Other DRUJ-related disorders
Extensor carpi ulnaris subluxation
The course and action of the ECU tendon change with forearm rotation. In full pronation the ECU is linear and acts as an ulnar deviator while in supination it is an extensor of the wrist. In full supination, especially with ulnar deviation, the course of the ECU tendon is angular with the tunnel at its apex. Forcible contraction of the ECU in this position creates a strong ulnar translocating force that may disrupt the ECU sheath. This position and mechanism are often recalled by patients, in conjunction with a ‘snapping’ or ‘popping’ sensation. Examination in the acute setting will reveal local features of inflammation and painful ulnar subluxation of the ECU provoked by supination and ulnar deviation. Treatment acutely is with 6 weeks of forearm immobilization in pronation with the wrist slightly extended and radially deviated to reduce the tendon. Surgical repair may also be used acutely and is appropriate for chronic painful ECU snapping that has been untreated or failed non-operative immobilization. Operative treatment may consist of repair of the sheath lesion, reefing of local tissues, reconstruction of the tunnel using retinacular flaps or other tissues, and/or deepening of the ulnar groove.
DRUJ contractures
Restriction of forearm motion may result from a multitude of pathological processes occurring in isolation or combination at the wrist, elbow, or forearm. Among these are bony abnormalities (congenital or acquired shaft or articular incongruence of the radius and ulna, synostoses), neuromuscular disorders (paralytic, spastic, or post-traumatic contractures), interosseous membrane insufficiency (instability, contracture), and proximal or distal radioulnar joint restrictions (articular deficiency, mechanical interference, soft tissue instability, or capsular contracture).
DRUJ capsular contracture is uncommon and generally post-traumatic. It may be associated with bony abnormalities. It may also result from prolonged forearm immobilization. Pathologically, the normally lax joint capsule becomes shortened and thickened with fibrosis, especially on the palmar side. Contracture of the palmar capsule restricts supination; contracture of the dorsal capsule limits pronation. Pronation contractures with restricted supination are most common. However, global limitation due to involvement of both the dorsal and volar capsule may occur.
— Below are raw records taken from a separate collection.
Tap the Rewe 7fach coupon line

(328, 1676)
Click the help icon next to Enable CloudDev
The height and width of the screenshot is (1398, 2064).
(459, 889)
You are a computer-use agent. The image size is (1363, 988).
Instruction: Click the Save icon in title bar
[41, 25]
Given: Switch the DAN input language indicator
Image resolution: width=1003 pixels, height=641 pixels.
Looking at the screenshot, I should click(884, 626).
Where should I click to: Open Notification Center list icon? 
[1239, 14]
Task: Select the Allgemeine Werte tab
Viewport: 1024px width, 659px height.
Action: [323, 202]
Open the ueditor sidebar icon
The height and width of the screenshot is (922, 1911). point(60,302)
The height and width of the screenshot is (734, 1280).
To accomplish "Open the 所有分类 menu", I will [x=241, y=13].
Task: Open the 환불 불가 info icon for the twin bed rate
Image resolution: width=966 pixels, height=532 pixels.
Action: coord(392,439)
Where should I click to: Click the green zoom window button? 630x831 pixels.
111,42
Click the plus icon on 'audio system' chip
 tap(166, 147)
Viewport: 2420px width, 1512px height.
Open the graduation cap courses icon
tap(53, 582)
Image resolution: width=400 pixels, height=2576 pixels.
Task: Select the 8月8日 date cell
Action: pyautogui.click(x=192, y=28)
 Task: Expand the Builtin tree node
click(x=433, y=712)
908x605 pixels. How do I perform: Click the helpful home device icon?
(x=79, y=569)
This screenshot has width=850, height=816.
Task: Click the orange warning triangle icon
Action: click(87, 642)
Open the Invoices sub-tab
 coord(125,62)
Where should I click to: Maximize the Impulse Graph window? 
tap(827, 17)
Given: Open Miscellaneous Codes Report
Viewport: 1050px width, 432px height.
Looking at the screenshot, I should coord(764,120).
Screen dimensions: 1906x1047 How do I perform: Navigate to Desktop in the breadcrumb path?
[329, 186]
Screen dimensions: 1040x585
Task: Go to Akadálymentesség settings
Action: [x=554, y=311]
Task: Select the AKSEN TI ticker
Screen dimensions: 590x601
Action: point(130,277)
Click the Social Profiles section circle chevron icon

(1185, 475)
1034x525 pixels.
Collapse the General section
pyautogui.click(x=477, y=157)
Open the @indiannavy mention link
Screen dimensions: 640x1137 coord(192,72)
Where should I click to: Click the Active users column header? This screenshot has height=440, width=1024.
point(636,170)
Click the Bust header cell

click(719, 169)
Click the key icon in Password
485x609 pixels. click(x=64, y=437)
Non-operative treatment with physiotherapy, dynamic splinting, and serial casting is often effective; if it fails, surgical release may be useful provided that there is no suggestion of joint incongruency. A volar capsulectomy is performed, proceeding dorsally as needed to restore motion. Care must be taken to preserve the radioulnar ligaments, TFCC, and articular surfaces. Intra-articular adhesions are lysed and the forearm is gently manipulated in rotation and translation under anaesthetic.
Summary
Derangements of the DRUJ are a significant cause of ulnar wrist pain that have traditionally been poorly understood. Our improved understanding of the normal anatomy and biomechanics of this region has lead to a more successful approach to the diagnosis and treatment of DRUJ disorders.